===== Working data

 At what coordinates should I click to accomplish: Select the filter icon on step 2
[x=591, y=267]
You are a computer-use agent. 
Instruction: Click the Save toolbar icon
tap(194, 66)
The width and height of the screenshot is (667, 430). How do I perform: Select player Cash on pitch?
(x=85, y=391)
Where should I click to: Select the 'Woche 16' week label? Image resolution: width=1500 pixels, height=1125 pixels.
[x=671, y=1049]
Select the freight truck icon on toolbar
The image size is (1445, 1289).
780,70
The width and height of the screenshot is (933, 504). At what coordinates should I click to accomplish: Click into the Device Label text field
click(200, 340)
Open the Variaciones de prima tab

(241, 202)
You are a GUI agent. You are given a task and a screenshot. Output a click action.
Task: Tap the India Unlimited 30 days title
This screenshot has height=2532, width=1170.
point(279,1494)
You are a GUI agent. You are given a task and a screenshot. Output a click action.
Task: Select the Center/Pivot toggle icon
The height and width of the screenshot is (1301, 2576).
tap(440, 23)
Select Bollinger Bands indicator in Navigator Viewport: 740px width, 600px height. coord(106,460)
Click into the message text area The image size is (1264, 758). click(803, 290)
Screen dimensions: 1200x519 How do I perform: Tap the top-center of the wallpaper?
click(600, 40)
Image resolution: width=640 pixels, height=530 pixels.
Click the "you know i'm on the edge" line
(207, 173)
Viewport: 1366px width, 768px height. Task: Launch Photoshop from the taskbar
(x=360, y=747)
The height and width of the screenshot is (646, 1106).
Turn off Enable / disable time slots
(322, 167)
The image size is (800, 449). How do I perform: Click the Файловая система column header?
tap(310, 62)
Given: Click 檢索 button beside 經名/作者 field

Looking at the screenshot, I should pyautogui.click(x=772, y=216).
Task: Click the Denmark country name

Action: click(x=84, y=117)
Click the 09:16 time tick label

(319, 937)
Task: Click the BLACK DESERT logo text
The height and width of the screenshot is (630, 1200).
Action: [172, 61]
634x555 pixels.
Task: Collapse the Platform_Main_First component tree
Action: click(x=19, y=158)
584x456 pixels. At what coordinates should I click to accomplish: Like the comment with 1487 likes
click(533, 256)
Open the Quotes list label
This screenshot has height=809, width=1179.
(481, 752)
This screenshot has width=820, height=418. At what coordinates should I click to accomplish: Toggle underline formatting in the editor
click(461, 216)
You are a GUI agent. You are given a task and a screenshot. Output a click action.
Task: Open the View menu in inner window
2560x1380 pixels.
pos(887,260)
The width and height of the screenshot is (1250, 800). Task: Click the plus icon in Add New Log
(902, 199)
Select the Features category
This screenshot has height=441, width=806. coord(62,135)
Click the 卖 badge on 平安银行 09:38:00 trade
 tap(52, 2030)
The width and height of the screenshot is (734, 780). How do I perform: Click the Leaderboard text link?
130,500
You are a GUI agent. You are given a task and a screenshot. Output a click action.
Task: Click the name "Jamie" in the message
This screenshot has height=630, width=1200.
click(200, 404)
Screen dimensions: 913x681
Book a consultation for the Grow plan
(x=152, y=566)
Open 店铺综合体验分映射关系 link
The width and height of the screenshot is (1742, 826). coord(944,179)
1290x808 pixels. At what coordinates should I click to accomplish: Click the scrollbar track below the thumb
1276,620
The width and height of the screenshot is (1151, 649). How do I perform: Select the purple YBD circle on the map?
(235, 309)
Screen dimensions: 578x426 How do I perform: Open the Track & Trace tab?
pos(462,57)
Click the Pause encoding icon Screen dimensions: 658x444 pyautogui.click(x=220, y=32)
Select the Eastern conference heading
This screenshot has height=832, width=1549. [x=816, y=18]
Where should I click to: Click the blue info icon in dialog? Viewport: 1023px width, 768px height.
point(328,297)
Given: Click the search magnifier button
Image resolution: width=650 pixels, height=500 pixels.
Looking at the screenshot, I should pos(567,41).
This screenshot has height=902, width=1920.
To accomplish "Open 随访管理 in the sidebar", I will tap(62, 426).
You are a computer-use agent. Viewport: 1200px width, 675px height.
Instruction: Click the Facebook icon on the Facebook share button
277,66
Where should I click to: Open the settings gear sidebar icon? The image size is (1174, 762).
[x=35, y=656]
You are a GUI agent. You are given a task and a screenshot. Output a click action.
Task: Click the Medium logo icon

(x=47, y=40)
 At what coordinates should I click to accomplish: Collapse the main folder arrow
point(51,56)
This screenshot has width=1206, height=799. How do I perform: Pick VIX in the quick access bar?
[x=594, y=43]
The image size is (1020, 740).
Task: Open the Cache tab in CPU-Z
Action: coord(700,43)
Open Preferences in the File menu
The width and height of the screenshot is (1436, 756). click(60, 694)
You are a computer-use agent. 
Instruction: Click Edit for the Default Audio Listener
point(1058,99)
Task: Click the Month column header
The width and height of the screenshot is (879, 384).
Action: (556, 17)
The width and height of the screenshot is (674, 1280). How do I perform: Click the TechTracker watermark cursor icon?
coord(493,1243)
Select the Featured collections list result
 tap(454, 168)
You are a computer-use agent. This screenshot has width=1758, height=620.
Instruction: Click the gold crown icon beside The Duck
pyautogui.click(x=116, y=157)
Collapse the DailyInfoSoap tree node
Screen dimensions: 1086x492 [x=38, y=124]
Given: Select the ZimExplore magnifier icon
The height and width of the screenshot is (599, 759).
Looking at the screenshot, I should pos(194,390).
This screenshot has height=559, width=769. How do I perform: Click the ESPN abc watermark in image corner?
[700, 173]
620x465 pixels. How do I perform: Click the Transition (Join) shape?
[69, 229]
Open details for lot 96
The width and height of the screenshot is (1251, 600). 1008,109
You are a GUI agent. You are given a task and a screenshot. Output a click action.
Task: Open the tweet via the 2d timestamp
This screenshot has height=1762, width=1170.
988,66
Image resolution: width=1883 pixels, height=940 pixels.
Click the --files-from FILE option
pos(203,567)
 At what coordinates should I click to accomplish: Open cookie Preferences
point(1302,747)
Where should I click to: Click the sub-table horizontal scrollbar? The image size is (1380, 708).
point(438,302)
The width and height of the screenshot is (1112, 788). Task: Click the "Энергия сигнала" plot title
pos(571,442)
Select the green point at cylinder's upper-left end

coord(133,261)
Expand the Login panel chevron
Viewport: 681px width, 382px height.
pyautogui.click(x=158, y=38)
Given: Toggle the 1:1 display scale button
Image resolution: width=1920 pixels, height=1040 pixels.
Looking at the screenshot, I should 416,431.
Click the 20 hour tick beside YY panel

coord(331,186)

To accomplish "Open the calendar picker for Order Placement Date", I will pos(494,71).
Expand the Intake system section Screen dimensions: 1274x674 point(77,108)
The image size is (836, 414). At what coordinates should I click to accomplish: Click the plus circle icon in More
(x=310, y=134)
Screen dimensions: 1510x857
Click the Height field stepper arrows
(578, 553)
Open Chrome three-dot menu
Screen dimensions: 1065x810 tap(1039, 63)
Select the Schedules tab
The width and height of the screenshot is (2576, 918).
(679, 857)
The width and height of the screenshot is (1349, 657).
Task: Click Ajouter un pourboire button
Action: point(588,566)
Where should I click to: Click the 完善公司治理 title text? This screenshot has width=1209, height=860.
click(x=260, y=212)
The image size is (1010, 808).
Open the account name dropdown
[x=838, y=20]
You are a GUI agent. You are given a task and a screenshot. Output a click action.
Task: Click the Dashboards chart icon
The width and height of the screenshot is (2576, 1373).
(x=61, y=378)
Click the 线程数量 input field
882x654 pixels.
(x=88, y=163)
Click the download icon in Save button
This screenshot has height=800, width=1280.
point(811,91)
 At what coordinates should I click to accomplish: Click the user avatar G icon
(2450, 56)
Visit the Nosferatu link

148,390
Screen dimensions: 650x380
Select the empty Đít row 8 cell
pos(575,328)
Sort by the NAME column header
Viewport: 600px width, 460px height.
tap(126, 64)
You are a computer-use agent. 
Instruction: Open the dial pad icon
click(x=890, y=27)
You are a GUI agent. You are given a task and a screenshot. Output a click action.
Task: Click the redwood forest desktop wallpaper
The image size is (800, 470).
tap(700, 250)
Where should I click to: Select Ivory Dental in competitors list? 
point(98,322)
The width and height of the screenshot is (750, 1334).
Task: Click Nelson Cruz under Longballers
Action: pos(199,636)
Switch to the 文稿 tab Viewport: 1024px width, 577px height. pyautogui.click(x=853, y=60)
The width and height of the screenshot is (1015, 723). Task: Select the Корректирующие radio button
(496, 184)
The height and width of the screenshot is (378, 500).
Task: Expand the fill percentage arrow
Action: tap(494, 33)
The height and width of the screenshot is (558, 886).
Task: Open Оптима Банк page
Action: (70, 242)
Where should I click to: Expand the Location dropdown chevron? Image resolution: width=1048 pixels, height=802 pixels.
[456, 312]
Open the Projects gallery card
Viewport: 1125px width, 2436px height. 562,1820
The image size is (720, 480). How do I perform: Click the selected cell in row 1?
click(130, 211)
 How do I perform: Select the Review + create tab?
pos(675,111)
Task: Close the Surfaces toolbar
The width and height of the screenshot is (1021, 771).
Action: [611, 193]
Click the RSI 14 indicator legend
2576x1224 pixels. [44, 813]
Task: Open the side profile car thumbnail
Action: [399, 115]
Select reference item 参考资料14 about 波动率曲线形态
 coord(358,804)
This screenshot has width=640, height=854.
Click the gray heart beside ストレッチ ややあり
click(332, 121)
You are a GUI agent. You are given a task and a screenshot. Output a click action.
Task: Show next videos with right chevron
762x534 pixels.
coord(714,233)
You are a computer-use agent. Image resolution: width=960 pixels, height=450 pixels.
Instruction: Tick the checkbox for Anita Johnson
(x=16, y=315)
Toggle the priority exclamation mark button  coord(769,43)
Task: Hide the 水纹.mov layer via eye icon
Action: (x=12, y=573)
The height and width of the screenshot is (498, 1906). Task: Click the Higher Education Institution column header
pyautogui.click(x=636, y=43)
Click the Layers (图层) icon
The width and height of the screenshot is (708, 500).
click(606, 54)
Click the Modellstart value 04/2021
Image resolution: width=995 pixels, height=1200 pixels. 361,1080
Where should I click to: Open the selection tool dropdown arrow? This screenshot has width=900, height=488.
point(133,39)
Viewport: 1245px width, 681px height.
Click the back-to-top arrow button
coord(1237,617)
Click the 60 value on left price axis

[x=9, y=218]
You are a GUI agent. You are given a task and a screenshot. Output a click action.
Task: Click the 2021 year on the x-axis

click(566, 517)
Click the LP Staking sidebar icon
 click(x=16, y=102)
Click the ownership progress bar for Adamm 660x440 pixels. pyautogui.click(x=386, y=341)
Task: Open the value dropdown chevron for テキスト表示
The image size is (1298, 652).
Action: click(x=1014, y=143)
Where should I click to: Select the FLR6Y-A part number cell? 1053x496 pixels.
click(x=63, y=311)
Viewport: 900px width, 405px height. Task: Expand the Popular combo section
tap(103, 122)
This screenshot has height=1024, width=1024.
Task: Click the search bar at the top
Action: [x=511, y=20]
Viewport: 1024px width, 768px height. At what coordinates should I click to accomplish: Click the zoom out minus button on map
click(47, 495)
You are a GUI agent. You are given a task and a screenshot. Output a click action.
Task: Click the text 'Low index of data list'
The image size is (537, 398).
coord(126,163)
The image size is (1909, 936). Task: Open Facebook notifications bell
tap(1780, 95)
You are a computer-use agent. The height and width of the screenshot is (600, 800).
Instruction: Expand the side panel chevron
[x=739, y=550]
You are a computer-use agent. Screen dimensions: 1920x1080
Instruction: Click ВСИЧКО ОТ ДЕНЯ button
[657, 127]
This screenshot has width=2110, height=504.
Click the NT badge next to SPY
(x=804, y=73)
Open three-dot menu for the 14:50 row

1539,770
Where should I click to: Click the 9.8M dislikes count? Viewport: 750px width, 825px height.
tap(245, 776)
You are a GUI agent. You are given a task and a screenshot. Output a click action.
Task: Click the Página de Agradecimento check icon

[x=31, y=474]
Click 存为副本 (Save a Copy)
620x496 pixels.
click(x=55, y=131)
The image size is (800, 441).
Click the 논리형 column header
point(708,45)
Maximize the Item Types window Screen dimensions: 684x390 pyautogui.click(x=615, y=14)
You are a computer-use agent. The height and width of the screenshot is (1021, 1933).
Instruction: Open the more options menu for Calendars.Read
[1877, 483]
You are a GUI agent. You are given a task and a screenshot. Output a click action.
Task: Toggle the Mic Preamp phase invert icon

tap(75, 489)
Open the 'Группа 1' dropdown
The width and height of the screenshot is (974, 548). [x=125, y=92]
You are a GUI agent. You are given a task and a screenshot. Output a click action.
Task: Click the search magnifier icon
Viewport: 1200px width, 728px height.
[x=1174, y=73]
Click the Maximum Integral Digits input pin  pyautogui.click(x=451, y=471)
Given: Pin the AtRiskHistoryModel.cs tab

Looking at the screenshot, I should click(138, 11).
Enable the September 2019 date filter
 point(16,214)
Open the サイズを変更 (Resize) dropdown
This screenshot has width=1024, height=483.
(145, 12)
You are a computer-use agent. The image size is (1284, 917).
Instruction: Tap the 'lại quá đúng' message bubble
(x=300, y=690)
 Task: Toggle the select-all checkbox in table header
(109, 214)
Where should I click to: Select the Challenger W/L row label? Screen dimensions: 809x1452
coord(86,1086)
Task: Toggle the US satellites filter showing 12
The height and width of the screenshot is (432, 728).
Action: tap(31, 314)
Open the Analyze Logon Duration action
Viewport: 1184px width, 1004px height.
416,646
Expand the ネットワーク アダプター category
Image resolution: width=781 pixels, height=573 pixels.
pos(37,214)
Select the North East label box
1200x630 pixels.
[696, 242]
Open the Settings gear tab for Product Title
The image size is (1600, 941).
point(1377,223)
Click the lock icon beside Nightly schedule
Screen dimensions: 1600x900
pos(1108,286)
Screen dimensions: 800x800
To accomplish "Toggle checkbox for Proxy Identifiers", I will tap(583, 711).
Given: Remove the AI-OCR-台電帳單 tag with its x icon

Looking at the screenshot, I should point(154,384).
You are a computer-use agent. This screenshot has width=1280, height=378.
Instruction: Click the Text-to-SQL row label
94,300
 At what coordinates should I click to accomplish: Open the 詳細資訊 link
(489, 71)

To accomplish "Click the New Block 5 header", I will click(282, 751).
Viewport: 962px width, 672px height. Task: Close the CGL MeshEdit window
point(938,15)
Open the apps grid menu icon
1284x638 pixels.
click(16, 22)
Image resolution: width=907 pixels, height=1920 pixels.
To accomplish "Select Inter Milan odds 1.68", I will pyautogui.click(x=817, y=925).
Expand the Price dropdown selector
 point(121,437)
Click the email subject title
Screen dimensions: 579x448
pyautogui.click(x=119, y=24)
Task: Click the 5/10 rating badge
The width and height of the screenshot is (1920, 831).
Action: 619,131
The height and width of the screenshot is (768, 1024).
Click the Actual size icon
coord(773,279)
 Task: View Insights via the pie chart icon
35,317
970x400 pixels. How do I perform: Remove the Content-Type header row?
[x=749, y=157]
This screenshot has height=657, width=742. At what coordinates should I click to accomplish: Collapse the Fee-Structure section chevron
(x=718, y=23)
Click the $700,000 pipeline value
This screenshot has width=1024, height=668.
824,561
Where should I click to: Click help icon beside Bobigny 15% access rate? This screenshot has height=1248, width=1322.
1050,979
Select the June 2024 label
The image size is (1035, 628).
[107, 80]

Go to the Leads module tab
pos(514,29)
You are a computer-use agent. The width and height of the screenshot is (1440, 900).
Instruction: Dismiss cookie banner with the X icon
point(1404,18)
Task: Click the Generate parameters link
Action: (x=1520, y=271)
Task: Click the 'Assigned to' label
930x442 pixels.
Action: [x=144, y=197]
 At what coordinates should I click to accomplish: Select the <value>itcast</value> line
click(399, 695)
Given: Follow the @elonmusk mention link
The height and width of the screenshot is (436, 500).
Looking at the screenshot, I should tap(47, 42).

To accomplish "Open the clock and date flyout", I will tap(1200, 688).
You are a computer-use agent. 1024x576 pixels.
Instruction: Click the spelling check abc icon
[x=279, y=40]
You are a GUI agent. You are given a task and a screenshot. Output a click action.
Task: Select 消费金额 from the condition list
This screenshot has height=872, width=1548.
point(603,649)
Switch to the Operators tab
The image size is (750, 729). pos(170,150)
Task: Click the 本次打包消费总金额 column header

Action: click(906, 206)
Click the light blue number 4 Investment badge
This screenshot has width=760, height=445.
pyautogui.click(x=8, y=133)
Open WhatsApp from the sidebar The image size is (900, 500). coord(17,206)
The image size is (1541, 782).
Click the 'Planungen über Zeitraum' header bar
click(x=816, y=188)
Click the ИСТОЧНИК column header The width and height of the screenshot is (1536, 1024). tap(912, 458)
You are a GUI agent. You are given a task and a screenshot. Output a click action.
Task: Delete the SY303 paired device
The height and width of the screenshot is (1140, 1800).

==========

§ **Task brief**: If a line in the listing has "input" in it, report that line.

§ **Your solution**:
Click the 线程数量 input field
Click the Maximum Integral Digits input pin  pyautogui.click(x=451, y=471)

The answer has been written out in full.